[Records to process]

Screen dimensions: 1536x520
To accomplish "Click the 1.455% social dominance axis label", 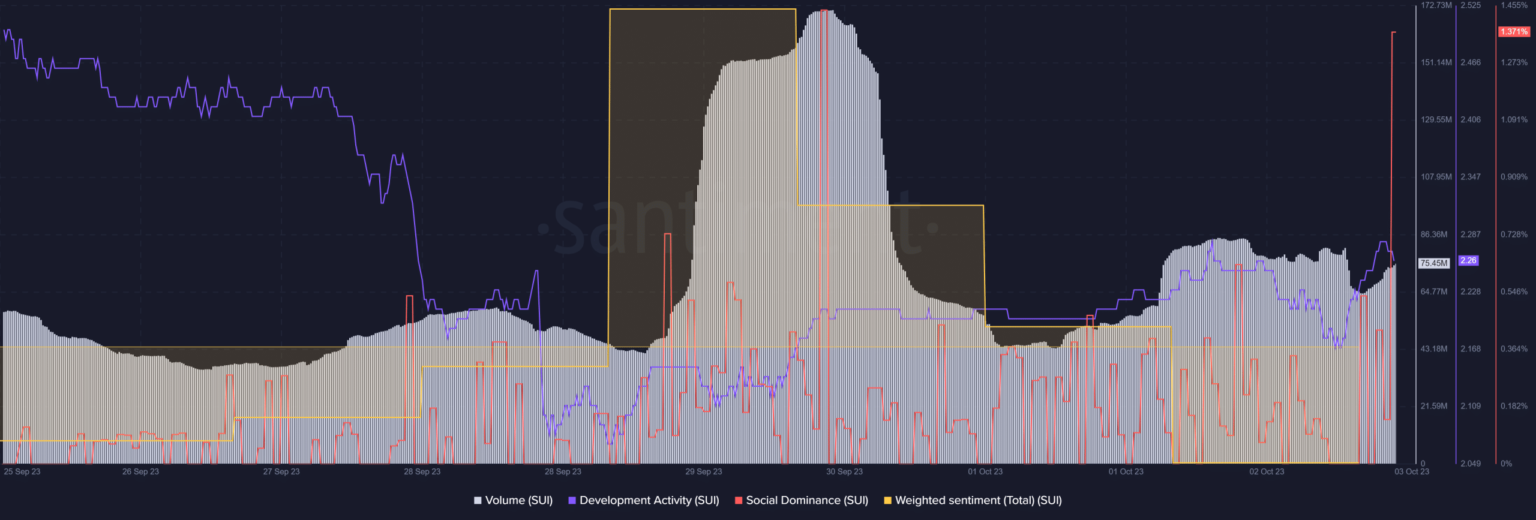I will (1514, 6).
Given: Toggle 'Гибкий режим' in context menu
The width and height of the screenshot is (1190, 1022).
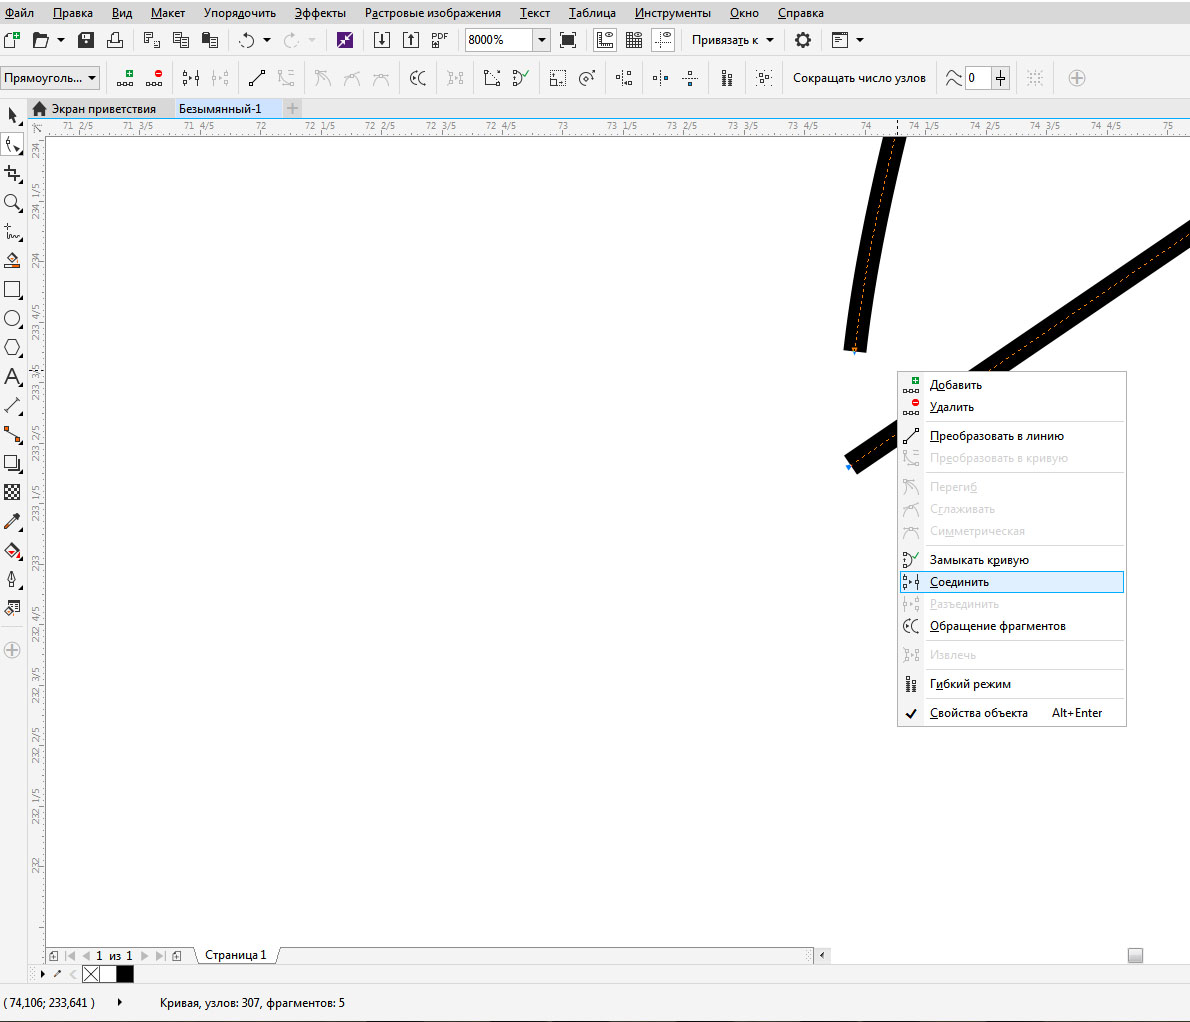Looking at the screenshot, I should (970, 684).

[/Records to process]

● **Problem to solve**: Beginning with the line that contains "Given: Toggle 'Гибкий режим' in context menu" and ending with the last line of the entries above, repeat each line exactly, but not the pictures.

● **Reply**:
Given: Toggle 'Гибкий режим' in context menu
The width and height of the screenshot is (1190, 1022).
Looking at the screenshot, I should (970, 684).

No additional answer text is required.